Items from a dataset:
====

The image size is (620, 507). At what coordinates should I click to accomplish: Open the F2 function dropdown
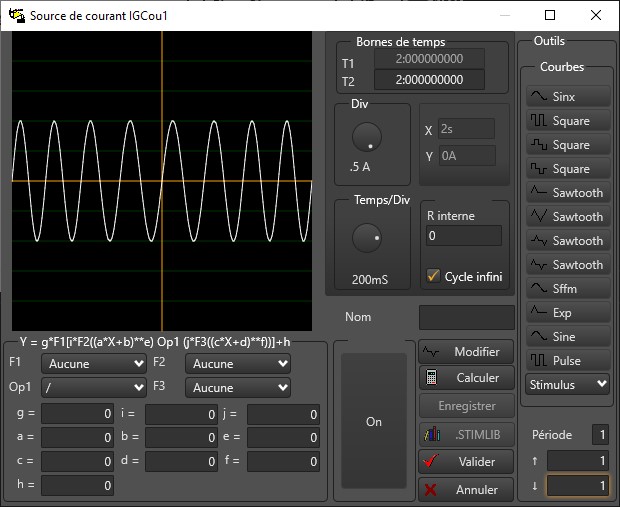[x=238, y=364]
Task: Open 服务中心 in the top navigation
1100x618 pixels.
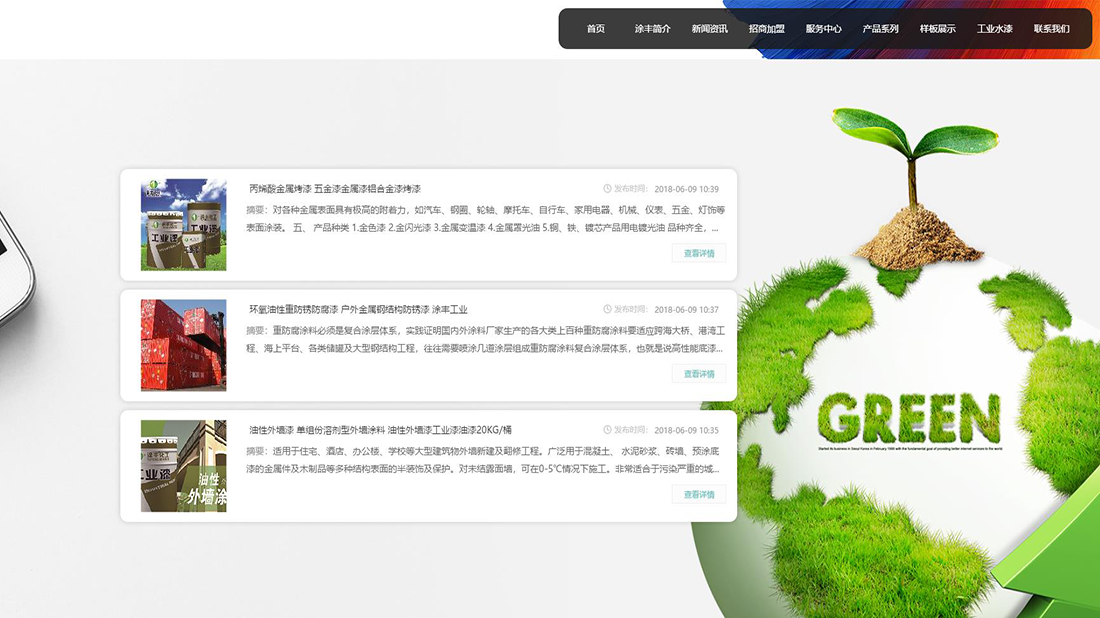Action: point(823,29)
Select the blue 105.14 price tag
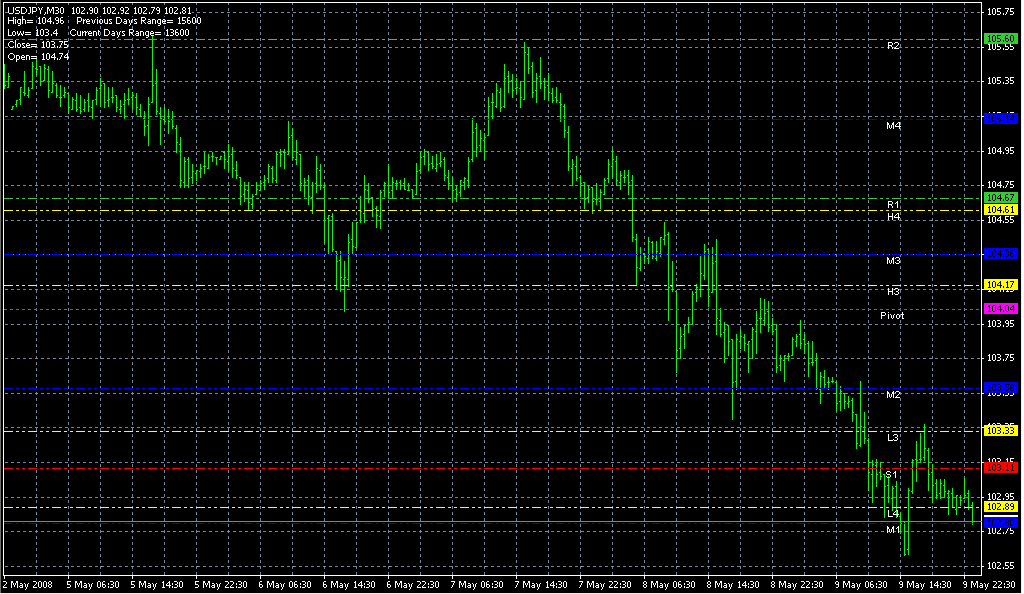 click(1000, 118)
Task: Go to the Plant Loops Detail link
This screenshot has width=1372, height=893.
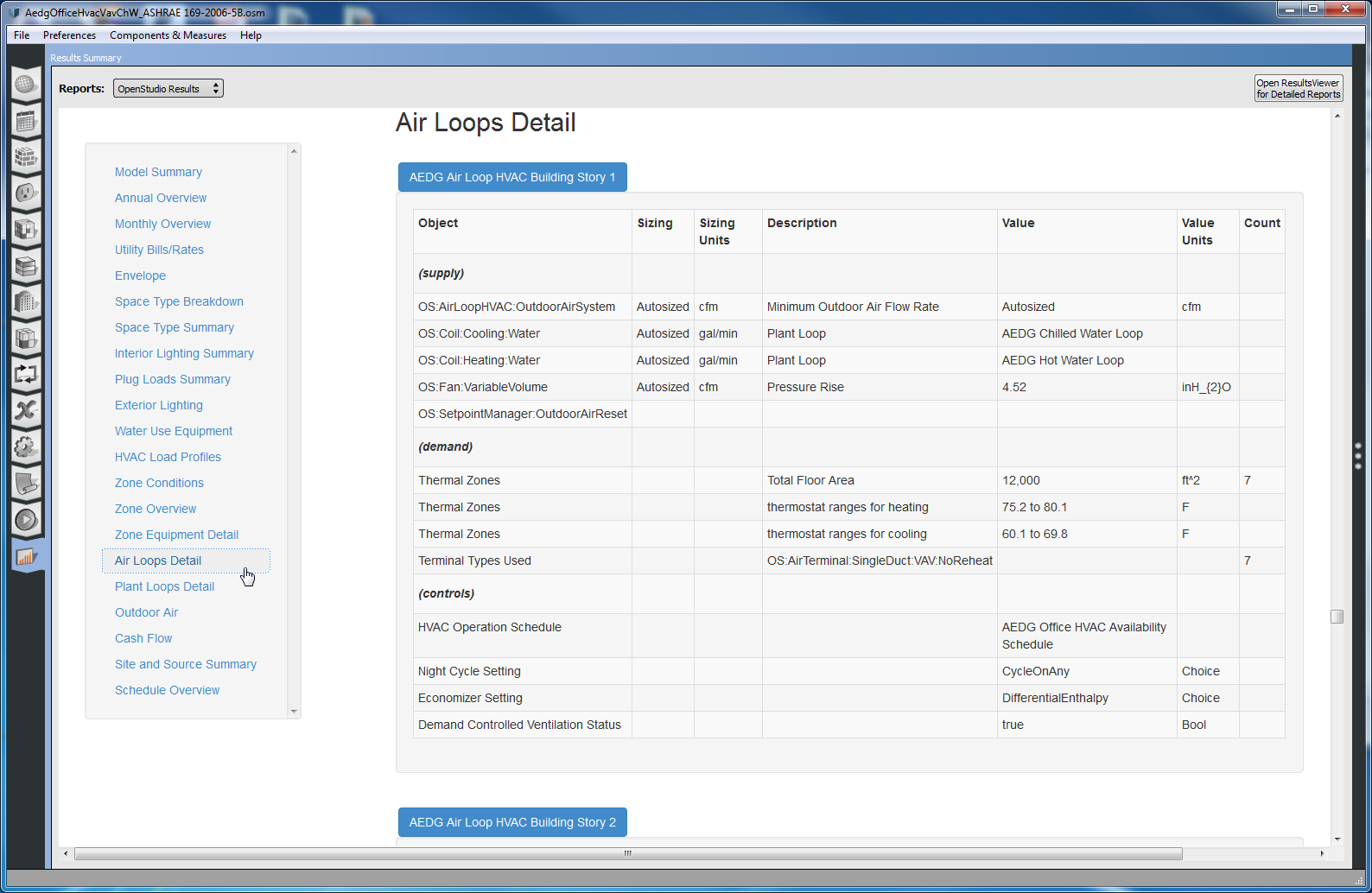Action: (164, 586)
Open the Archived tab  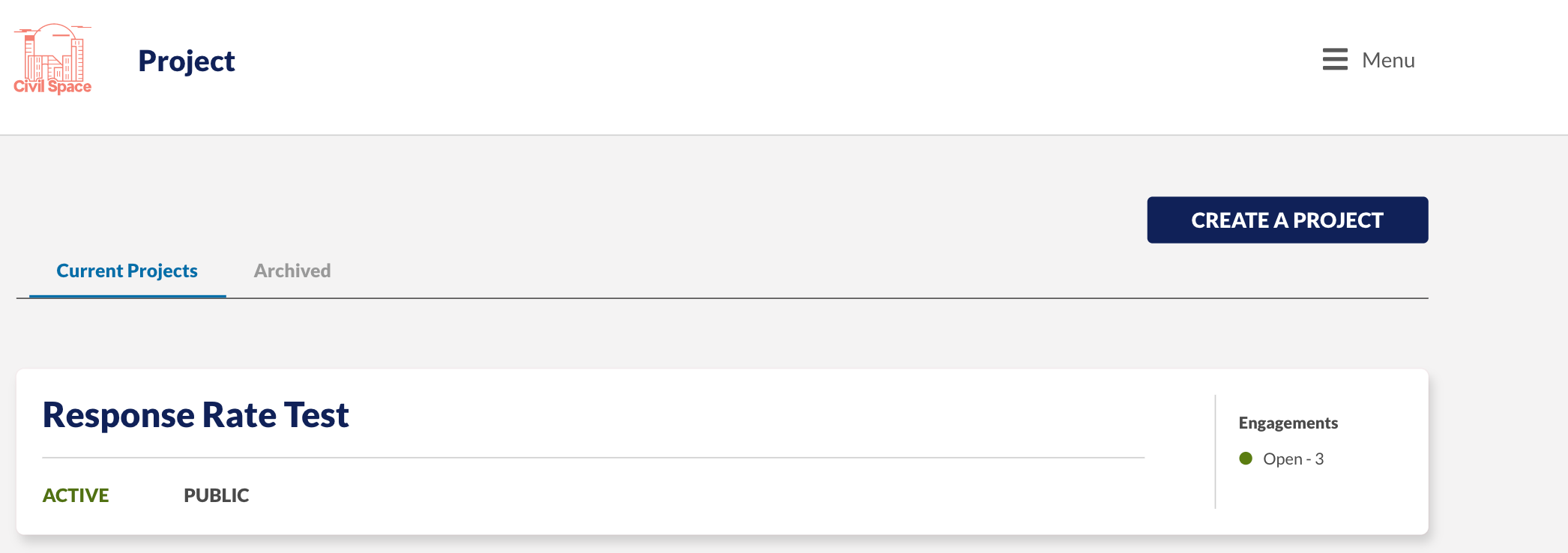click(x=292, y=271)
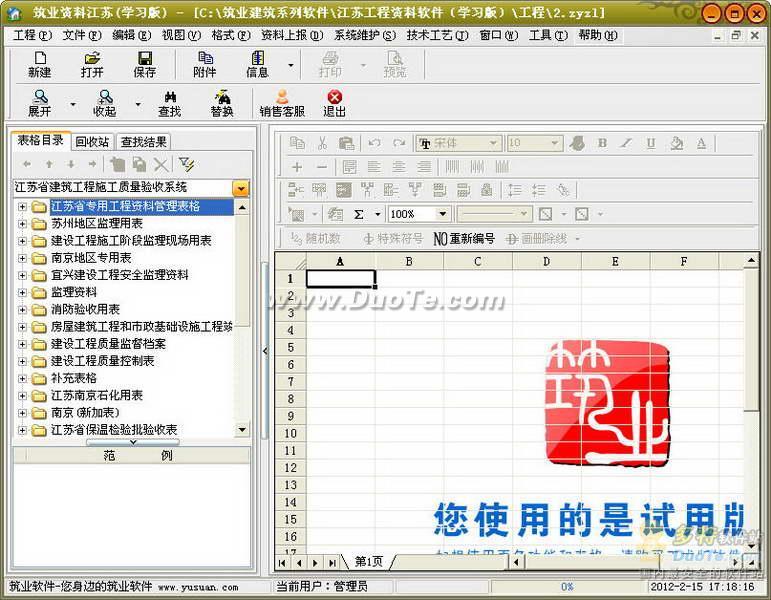The height and width of the screenshot is (600, 771).
Task: Click the 新建 (New) toolbar icon
Action: (39, 64)
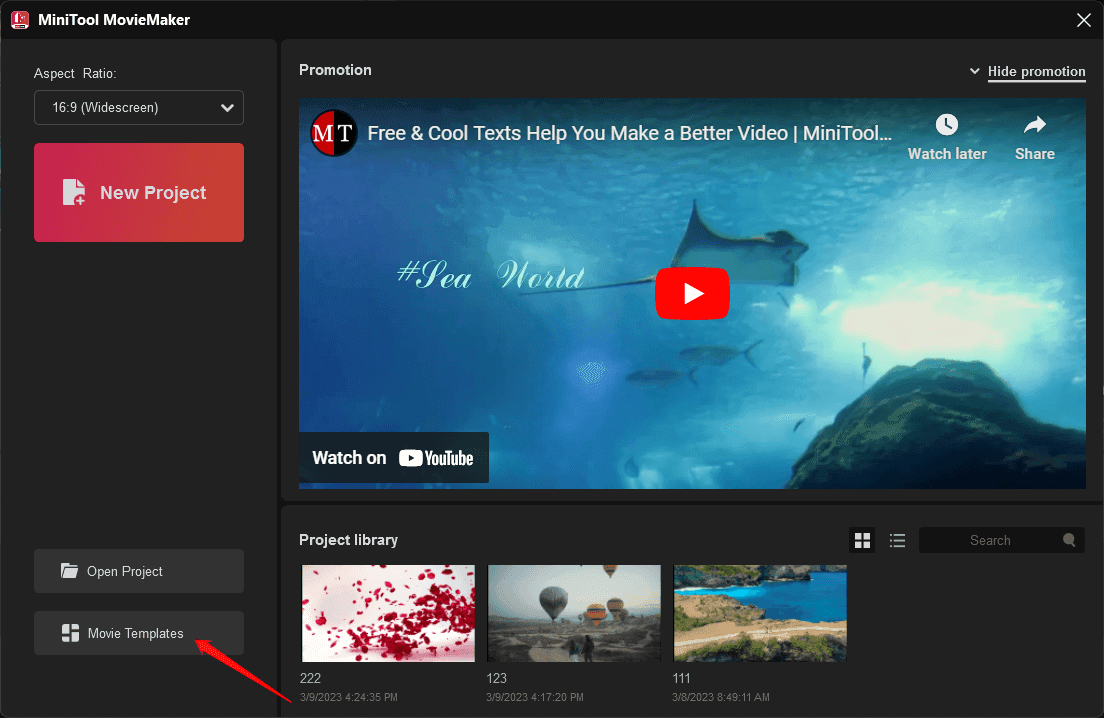The width and height of the screenshot is (1104, 718).
Task: Expand the 16:9 Widescreen selector arrow
Action: click(227, 107)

====

| REQUIRED ACTION |
Without the pictures, copy the entries from their first line through the line containing "Task: Go to the Plant Loops Detail link", and only those lines.

| EXERCISE ANSWER |
The image size is (620, 507). At what coordinates should I click to accomplish: Open the F2 function dropdown
[x=238, y=364]
Task: Open 服务中心 in the top navigation
1100x618 pixels.
Action: point(823,29)
Select the blue 105.14 price tag
 click(1000, 118)
Task: Go to the Plant Loops Detail link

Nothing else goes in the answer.